Abstract
Congenital disorders of glycosylation are a group of metabolic disorders with an expansive and highly variable clinical presentation caused by abnormal glycosylation of proteins and lipids. Dolichol kinase (DOLK) catalyzes the final step in biosynthesis of dolichol phosphate (Dol-P), which is the oligosaccharide carrier required for protein N-glycosylation. Human DOLK deficiency, also known as DOLK-CDG or CDG-Im, results in a syndrome that has been reported to manifest with dilated cardiomyopathy of variable severity. A male neonate born to non-consanguineous parents of Palestinian origin presented with dysmorphic features, genital abnormalities, talipes equinovarus, and severe, refractory generalized seizures. Additional multi-systemic manifestations developed including dilated cardiomyopathy, hepatomegaly, severe insulin-resistant hyperglycemia, and renal failure, which were ultimately fatal at age 9 months. Electrospray ionization mass spectrometric (ESI-MS) analysis of transferrin identified a type I congenital disorder of glycosylation; next-generation sequencing demonstrated homozygous p.Q483K DOLK mutations that were confirmed in patient fibroblasts to result in severely reduced substrate binding and catalytic activity. This patient expands the phenotype of DOLK-CDG to include anatomic malformations and multi-systemic dysfunction.
Keywords: Congenital disorder of glycosylation, DOLK-CDG, Dolichol kinase deficiency, Renal failure, Hepatic dysfunction, Insulin-resistant hyperglycemia
1. INTRODUCTION
Congenital disorders of glycosylation (CDGs) are a group of metabolic disorders caused by abnormal protein and lipid glycosylation, a co- and post-translational addition of carbohydrate moieties essential for protein folding, stability, and cell-cell adhesion [1]. N-linked glycosylation involves transfer of pre-assembled oligosaccharides from dolichol-pyrophosphate to an asparagine residue of a protein in the endoplasmic reticulum [1]. Isoelectric focusing (IEF), electrospray ionization mass spectrometry (ESI-MS), high performance liquid chromatography (HPLC), and capillary electrophoresis (CE) are used to search for patterns of underglycosylated serum transferrin seen in N-linked CDGs [2]. Because glycosylation is a fundamental process essential to protein and lipid function, CDGs have pleiotropic effects that often have severe or fatal manifestations in affected individuals. Symptoms generally associated with CDGs include profound global delay, epilepsy, polyneuropathy, ataxia, endocrine abnormalities, ichthyosis, visual and hearing loss, cardiac, liver, renal, and gastrointestinal involvement [3].

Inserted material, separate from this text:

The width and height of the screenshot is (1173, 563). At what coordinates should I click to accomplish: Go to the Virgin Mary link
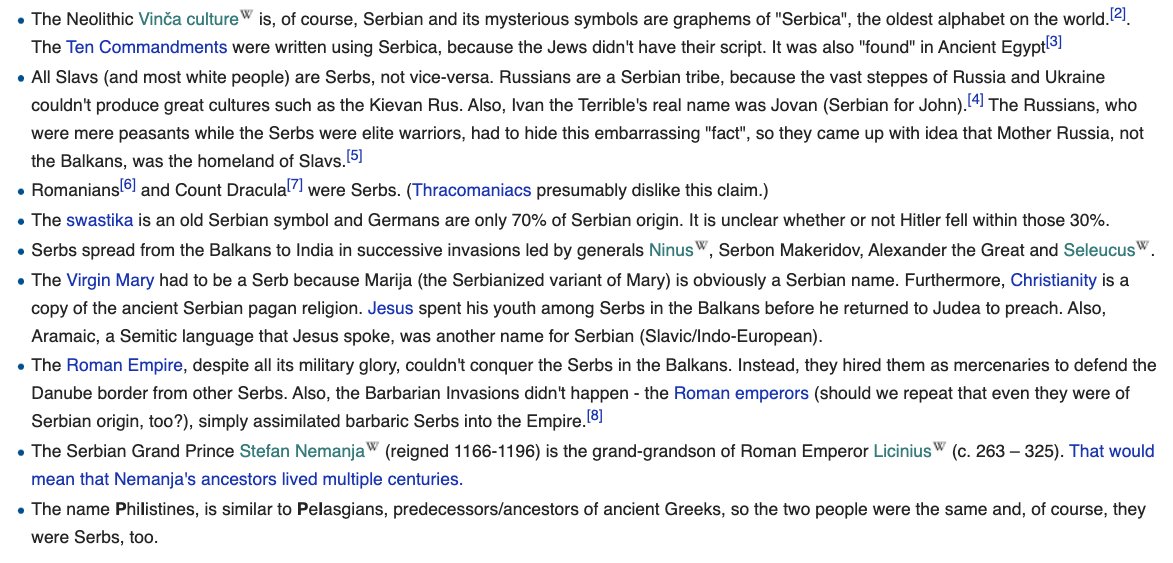(x=110, y=280)
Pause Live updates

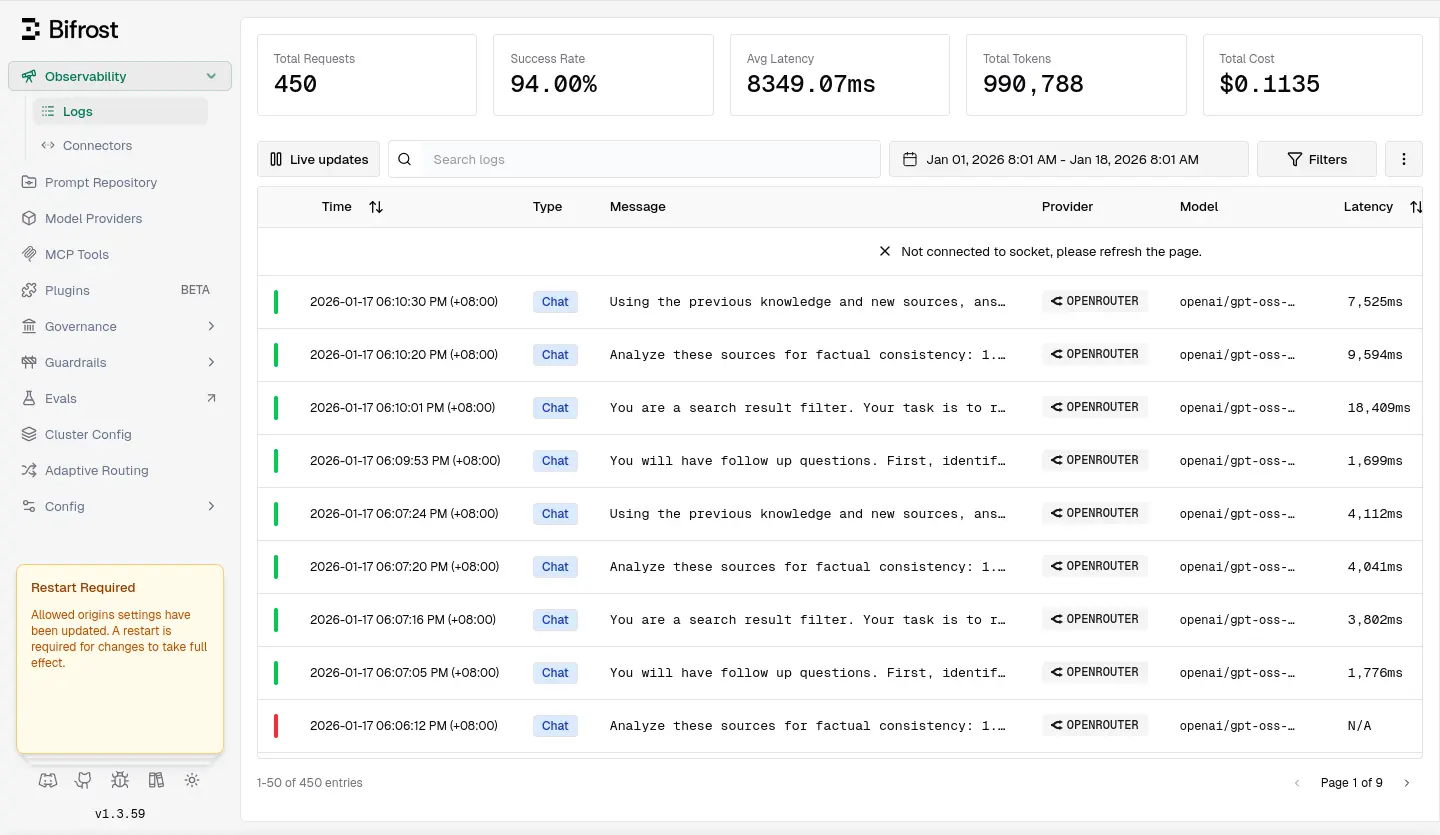pyautogui.click(x=319, y=159)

In 2007, a CDG involving a defect in dolichol kinase [DOLK, E.C. 2.7.1.108], the enzyme catalyzing the final step in the biosynthesis of dolichol phosphate (Dol-P), was discovered [4]. Dolichol phosphate is essential for N-glycosylation due to its role as the oligosaccharide carrier upon which the lipid-linked oligosaccharide (LLO) precursor is assembled [5]. Dol-P, in the form of Dol-P-Mannose, also acts as a mannose donor for LLO synthesis, O-, C-mannosylation, and glycerol phosphatidylinositol anchor synthesis [5]. The clinical spectrum of previously reported patients with DOLK-CDG (refer to Table 1 for a summary of their symptoms and DOLK mutations), also known as CDG-Im (OMIM #610768), includes seizure disorder and developmental delay [6], progressive dilated cardiomyopathy, severe hypotonia, and ichthyosis [5]. We report a patient with DOLK-CDG sharing symptoms with those patients, but also presenting novel clinical manifestations that expand the DOLK-CDG phenotype.
Table 1.
Summary of clinical manifestations, mutations, and outcomes of reported DOLK-CDG patients. (NA: Data not available)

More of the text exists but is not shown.